0

I need help proving that the next equation has only two roots (under $\mathbb R$) $$\frac{1}{x-a}+\frac{1}{x-b}+\frac{1}{x-c} =0$$ $$a\lt b\lt c$$

Here is what I tried:

If I define a function $f(x)=\frac{1}{x-a}+\frac{1}{x-b}+\frac{1}{x-c}$ I could show that this is a continuous function and for different values I get positive or negative values and by the continuity it will be equal 0 exactly twice.

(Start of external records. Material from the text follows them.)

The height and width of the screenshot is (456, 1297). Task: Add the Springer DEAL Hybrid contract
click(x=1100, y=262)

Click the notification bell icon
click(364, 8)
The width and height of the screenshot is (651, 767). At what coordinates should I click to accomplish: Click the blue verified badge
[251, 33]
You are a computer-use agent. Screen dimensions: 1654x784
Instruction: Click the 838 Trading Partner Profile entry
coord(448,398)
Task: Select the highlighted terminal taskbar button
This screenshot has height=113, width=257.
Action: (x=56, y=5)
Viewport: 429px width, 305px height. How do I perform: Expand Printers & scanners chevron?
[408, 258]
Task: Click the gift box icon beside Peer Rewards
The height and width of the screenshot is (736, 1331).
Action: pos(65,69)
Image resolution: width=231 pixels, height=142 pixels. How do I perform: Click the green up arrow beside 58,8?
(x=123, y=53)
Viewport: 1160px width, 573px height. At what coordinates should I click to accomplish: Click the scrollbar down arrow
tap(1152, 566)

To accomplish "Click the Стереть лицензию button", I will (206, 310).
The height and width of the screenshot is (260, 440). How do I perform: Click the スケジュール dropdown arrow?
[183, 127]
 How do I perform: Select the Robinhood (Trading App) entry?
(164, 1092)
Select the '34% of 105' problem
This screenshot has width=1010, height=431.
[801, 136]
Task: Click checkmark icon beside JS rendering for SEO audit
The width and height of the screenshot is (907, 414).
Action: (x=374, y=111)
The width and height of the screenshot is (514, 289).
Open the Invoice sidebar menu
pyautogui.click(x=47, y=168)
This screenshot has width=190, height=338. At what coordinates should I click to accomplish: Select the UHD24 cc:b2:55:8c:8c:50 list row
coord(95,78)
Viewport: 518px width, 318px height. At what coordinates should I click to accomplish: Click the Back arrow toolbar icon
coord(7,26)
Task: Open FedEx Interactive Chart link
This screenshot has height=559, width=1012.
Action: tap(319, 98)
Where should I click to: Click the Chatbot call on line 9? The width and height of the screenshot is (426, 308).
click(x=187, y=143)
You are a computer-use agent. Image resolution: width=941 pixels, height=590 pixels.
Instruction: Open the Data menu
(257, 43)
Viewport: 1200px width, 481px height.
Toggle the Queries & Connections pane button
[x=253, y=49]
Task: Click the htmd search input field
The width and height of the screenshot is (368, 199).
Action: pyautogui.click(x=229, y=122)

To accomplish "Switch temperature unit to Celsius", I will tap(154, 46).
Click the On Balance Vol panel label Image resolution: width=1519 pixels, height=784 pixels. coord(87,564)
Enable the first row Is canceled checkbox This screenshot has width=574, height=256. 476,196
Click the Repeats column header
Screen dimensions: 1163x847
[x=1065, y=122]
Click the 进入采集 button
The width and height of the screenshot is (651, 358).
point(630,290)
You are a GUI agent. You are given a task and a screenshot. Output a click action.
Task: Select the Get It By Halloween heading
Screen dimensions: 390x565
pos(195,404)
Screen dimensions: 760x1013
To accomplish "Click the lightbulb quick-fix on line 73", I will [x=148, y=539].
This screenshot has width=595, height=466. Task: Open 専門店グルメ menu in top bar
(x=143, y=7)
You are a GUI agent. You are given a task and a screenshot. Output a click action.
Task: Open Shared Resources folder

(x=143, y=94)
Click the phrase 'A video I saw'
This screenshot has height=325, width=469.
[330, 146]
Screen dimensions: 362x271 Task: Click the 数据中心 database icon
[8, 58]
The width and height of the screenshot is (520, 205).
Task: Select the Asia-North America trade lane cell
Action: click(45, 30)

Maybe it has something to do with the function derivative?

Any ideas?

segevp
  • 1,015
  • 1
    If $f(x)=(x-a)(x-b)(x-c)$ then $\frac{f'(x)}{f(x)} = $ that thing. $f$ vanishes at $a,b,c$ use Rolle to get that $f'$ does vanish at least twice. Use its degree to show that no more than twice. – Bettybel Jul 07 '17 at 20:52
  • 1
    "I could show that this is a continuous function" No. This is not a continuous function on ${\bf R}$. –  Jul 07 '17 at 20:53
  • Multiply by $(x-a)(x-b)(x-c)$ and solve the quadratic. Note that the reduced discriminant is$a^2 +b^2 + c^2 - a b - b c - a c \gt 0,$. – dxiv Jul 07 '17 at 20:54
  • @Jack yeah true, that was very stupid of me, – segevp Jul 07 '17 at 20:54
  • no this discriminat is $$\geq 0$$ – Dr. Sonnhard Graubner Jul 07 '17 at 21:00
  • 2
    @Dr.SonnhardGraubner Assuming you refer to my previous comment, the discriminant is $0$ iff $a=b=c$. In this case it is given that $a \lt b \lt c$ so the discriminant is strictly $,\gt 0,$, as written. – dxiv Jul 07 '17 at 21:02
  • yes ok you have right, but the condition $$a<b<c$$ is not naturally – Dr. Sonnhard Graubner Jul 07 '17 at 21:17
  • You can have a look also at this slightly different version, with any number of roots, but the principle is the same : https://math.stackexchange.com/questions/2275845/proving-it-has-all-real-roots/2275912#2275912 – zwim Jul 07 '17 at 22:00

1 Answers1

0

factorizing the whole Thing we obtaine: $$-ab-ac+2\,ax-bc+2\,bx+2\,xc-3\,{x}^{2}=0$$ can you solve this? solving this equation we get $$x_1=a/3+b/3+c/3+1/3\,\sqrt {{a}^{2}-ab-ac+{b}^{2}-bc+{c}^{2}}$$ or $$x_2=a/3+b/3+c/3-1/3\,\sqrt {{a}^{2}-ab-ac+{b}^{2}-bc+{c}^{2}}$$ note that we have $$a^2+b^2+c^2\geq ab+bc+ca$$